In the months that followed, Herald performed vital convoy work in the Marshalls and Marianas, including patrol and some minesweeping work. In early 1945 she served as an escort ship for submarines returning to Ulithi from war patrols. Herald sailed from Pearl Harbor for the United States on 11 May 1945, arriving San Francisco, California, seven days later.

== Post-World War II operations ==
At San Francisco, California at war's end, the minesweeper sailed on 1 September 1945 to take part in the giant sweeping operations necessary for rapid and safe occupation of the former Japanese islands. Arriving Sasebo, Japan, 26 October, Herald operated in the South China Sea until departing on 15 January 1946 for the United States.

Arriving San Diego, California, on 17 February after stops at Eniwetok and Pearl Harbor, Herald was decommissioned on 31 May 1946 and was placed in reserve.

Herald received two battle stars for World War II service.

== Second commission ==
Herald was recommissioned on 5 March 1952 at San Diego, California. Herald spent the remainder of the year in shakedown training and minesweeping drills on the east coast of the United States. Operating out of Charleston, South Carolina, the ship made two cruises to the Mediterranean in the spring of 1953 and the summer of 1954, strengthening the U.S. 6th Fleet in that troubled region. Herald continued to take part in fleet maneuvers and training off the U.S. East Coast and in the Caribbean until arriving Jacksonville, Florida, 10 February 1955.
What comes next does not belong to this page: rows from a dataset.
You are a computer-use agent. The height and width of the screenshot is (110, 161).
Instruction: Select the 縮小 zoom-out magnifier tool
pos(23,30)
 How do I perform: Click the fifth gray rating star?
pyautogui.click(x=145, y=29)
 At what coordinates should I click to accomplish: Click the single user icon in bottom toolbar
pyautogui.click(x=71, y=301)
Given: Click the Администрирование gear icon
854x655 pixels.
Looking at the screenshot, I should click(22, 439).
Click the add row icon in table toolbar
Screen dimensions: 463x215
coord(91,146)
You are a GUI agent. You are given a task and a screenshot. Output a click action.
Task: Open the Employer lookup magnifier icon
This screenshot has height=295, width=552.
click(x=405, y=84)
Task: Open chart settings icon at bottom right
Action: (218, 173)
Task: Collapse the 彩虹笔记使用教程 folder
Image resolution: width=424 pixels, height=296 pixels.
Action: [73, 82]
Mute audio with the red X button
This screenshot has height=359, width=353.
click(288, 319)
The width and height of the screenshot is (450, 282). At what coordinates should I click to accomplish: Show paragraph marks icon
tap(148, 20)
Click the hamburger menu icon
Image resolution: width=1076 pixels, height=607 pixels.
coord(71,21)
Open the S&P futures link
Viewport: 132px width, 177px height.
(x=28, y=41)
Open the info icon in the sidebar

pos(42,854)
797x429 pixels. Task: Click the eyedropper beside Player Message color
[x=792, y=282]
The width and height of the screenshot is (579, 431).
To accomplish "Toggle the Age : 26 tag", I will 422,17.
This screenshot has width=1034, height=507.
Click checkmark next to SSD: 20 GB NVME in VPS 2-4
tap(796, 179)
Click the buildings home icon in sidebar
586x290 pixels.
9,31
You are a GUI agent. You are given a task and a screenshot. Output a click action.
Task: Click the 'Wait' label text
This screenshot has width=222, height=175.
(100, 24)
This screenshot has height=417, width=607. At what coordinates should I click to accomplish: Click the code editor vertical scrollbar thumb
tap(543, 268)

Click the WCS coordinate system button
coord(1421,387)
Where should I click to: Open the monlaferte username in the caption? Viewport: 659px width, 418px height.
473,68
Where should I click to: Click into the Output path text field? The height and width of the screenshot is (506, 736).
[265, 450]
==Decommissioning and sale==
Herald decommissioned at Green Cove Springs on 15 April 1955 and entered the Atlantic Reserve Fleet, berthed at Orange, Texas. She was reclassified MSF-101, on 7 February 1955.

Struck from the Naval Register on 1 July 1972, the ship was sold to Mexico on 1 February 1973, to serve as ARM Mariano Matamoros. Fate unknown.